I’ve written about TED Talks a few times here on the blog, but surprisingly I’ve never discussed my favourite talks on books, learning and reading fiction. I’ve come to realise there are a fair few available (although there’s certainly room for more), but here are a select few of my favourites.
In one of the most emotional TED Talks I’ve seen, Wofford College president Ben Dunlap tells the story of Sandor Teszler, a Hungarian Holocaust survivor who taught him about passionate living and lifelong learning. From opera to Harry Potter, this is a wonderful story of reaching out to all the art and learning available to us, and believing that humans are ‘fundamentally good’.
I realized, in this moment of revelation, that what these two men were revealing was the secret of their extraordinary success, each in his own right. And it lay precisely in that insatiable curiosity, that irrepressible desire to know, no matter what the subject, no matter what the cost, even at a time when the keepers of the Doomsday Clock are willing to bet even money that the human race won’t be aroundto imagine anything in the year 2100, a scant 93 years from now.
…It is this inextinguishable, undaunted appetite for learning and experience, no matter how risible, no matter how esoteric, no matter how seditious it might seem.
Wofford College president Ben Dunlap on lifelong learning, Harry Potter and great friendships. Image source.
I love this TED Talk largely because I share so many ideas with the speaker. Elif Shafak believes that listening to stories widens the imagination, allows us to surpass cultural walls, and helps us to embrace different and unfamiliar experiences and feelings.
In the end, stories move like whirling dervishes, drawing circles beyond circles. They connect all humanity, regardless of identity politics, and that is the good news.

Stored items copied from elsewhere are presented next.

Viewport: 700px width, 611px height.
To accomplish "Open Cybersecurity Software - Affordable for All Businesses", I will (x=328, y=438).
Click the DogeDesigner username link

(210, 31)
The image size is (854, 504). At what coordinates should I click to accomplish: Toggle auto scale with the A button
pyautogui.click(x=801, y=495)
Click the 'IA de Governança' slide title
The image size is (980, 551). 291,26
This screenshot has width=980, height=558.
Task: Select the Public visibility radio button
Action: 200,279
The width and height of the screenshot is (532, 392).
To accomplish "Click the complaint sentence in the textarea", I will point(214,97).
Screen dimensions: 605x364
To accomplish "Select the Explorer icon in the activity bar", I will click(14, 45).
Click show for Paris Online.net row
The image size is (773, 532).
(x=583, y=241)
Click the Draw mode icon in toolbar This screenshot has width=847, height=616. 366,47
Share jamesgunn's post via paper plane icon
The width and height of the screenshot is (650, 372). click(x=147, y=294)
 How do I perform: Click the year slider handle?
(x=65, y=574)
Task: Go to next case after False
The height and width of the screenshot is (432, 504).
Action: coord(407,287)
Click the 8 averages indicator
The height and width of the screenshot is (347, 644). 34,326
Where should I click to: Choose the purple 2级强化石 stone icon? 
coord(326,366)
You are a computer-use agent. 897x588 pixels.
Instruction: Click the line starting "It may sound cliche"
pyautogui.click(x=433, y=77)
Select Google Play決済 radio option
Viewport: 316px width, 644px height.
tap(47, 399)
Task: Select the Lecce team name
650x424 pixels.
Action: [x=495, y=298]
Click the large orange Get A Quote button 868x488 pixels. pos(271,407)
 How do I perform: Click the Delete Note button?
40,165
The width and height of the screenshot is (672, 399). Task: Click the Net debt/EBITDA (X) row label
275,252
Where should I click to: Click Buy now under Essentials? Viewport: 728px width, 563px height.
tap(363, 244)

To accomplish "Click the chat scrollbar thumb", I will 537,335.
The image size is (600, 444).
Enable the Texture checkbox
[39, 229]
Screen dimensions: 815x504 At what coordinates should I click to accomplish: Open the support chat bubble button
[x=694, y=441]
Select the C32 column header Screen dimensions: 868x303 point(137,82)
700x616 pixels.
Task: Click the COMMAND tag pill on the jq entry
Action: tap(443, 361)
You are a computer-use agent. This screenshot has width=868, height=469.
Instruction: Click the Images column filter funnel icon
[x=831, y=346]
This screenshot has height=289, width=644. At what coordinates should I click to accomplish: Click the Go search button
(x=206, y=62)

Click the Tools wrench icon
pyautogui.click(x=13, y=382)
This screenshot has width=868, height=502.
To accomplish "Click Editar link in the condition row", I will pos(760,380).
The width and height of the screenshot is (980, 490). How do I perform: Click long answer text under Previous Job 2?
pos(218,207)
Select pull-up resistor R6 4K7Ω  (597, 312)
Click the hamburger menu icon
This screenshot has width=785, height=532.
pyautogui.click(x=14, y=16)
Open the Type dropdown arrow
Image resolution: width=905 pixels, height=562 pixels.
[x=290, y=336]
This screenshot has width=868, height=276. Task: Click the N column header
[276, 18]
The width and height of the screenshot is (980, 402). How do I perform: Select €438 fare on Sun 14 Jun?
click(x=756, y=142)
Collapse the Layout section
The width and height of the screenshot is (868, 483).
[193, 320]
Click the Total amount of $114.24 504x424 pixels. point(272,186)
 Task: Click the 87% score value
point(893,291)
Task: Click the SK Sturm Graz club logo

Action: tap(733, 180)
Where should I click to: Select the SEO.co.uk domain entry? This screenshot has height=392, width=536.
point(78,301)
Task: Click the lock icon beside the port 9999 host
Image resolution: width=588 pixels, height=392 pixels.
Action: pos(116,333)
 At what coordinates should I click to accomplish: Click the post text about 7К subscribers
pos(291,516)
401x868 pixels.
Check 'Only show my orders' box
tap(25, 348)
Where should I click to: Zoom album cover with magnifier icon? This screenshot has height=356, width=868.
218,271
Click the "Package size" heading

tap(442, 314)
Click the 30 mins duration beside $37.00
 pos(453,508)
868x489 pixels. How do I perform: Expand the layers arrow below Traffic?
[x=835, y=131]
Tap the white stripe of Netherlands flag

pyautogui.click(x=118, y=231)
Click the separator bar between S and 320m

|Elif Shafak, a believer in the universal qualities and multicultural benefits of fiction. Image source.|
I talked about Lisa Bu’s wonderful TED Talk on how books can open our minds in a separate post, although I do think it deserves to be mentioned again here.
I was afraid that for the rest of my life some second-class happiness would be the best I could hope for.
But that’s so unfair. So I was determined to find another calling. Nobody around to teach me? Fine. I turned to books.
|Lisa Bu’s testament to bibliotherapy, discussing how books can open the mind and transform our lives.|
I remember my mum reading a story to me and my two big brothers, and I remember putting up my hands to feel the page of the book, to feel the picture they were discussing.
And my mum said, “Darling, remember that you can’t see and you can’t feel the picture and you can’t feel the print on the page.”
And I thought to myself, “But that’s what I want to do. I love stories. I want to read.” Little did I know that I would be part of a technological revolution that would make that dream come true.
|Ron McCallum, a wonderful man at the centre of the blind reading revolution.|
A fascinating representation of literary history on earth, Google Labs’ Ngram Viewer lets you search for words and ideas in a database of 5 million books from across centuries. Erez Lieberman Aiden and Jean-Baptiste Michel show us how it works in this TED Talk, alongside a few of the surprising things we can learn from 500 billion words.
What we’re left with is a collection of five million books, 500 billion words, a string of characters a thousand times longer than the human genome — a text which, when written out, would stretch from here to the Moon and back 10 times over — a veritable shard of our cultural genome.
Imprisoned three times by the Nigerian government, Chris Abani turned his experience into poems that Harold Pinter called “the most naked, harrowing expression of prison life and political torture imaginable.” His novels include GraceLand (2004) and The Virgin of Flames (2007).
If you want to know about Africa, read our literature — and not just ‘Things Fall Apart,’ because that would be like saying, ‘I’ve read ‘Gone with the Wind’ and so I know everything about America.’